## Task objective
When you reach the line that contains "Instruction: Open the", give it back exactly along with each line after it to the end of the entries; skip any pictures.

## Data under study
****************
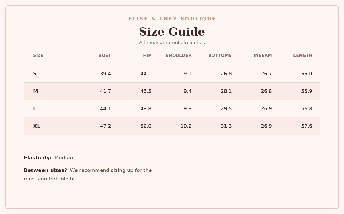Click the HIP column header
The image size is (344, 214).
point(147,56)
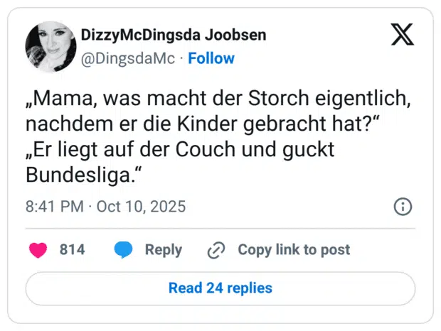Open the profile avatar photo
Image resolution: width=441 pixels, height=331 pixels.
click(x=51, y=46)
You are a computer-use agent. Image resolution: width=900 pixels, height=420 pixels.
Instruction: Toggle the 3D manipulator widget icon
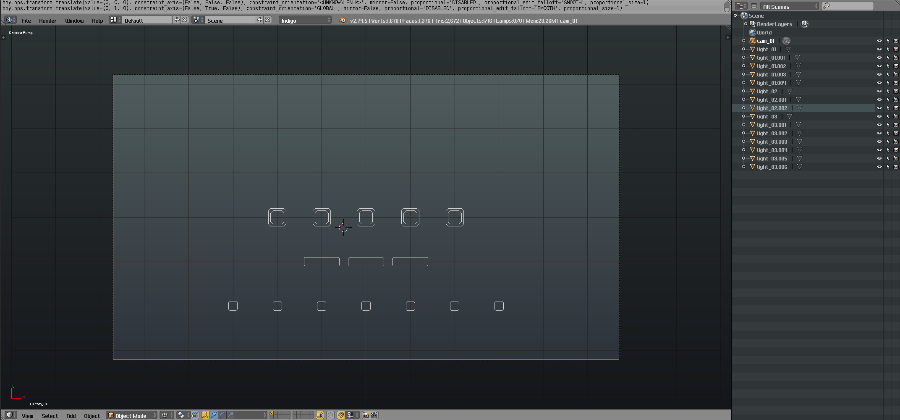(205, 415)
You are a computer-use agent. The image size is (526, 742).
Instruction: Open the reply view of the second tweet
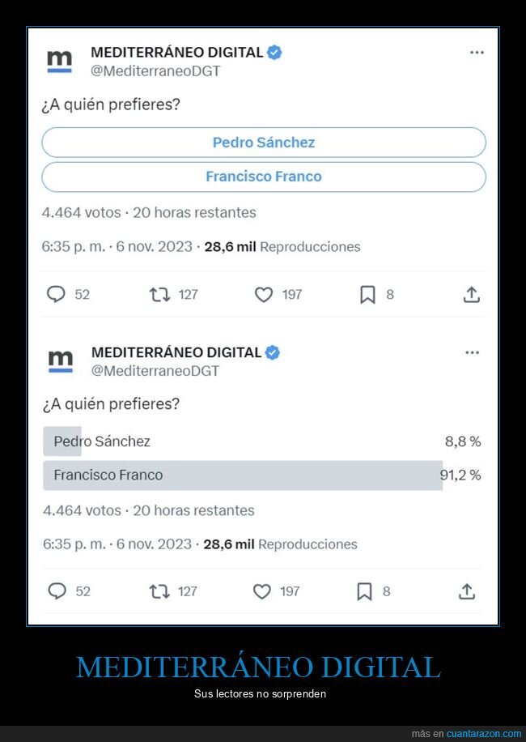tap(56, 591)
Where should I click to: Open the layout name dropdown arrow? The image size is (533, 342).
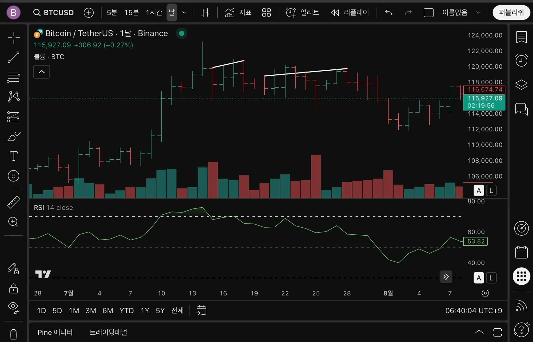478,13
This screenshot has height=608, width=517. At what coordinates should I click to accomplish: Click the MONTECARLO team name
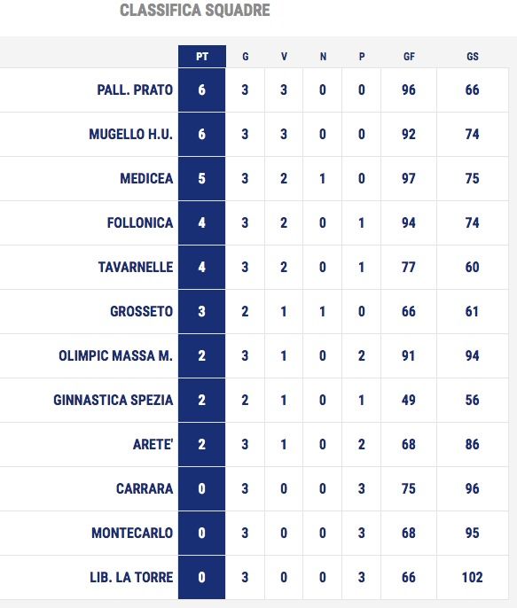(x=132, y=533)
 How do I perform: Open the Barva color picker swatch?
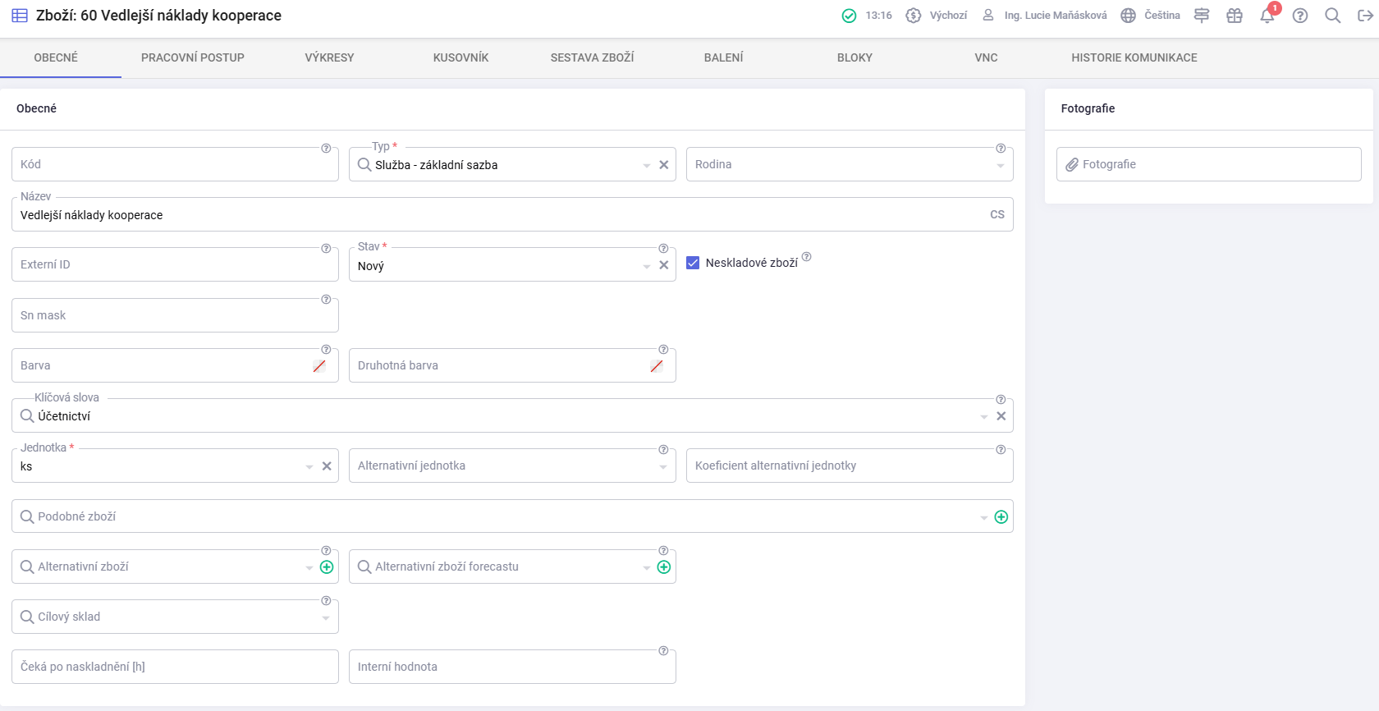(x=319, y=366)
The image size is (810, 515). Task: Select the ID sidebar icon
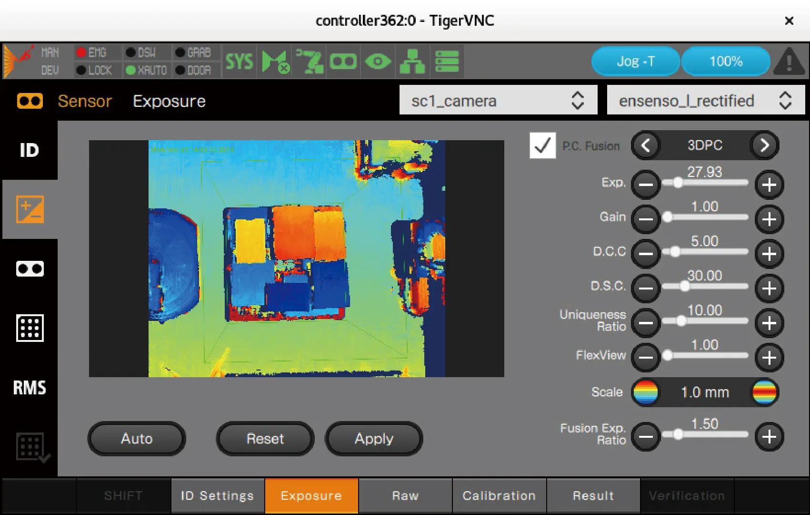pos(30,151)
****************
## Written solution
Instruction: Open the reply view of the second tweet
tap(56, 591)
Where should I click to: Open the layout name dropdown arrow? The image size is (533, 342).
478,13
This screenshot has height=608, width=517. At what coordinates should I click to accomplish: Click the MONTECARLO team name
(x=132, y=533)
 How do I perform: Open the Barva color picker swatch?
(x=319, y=366)
The image size is (810, 515). Task: Select the ID sidebar icon
pos(30,151)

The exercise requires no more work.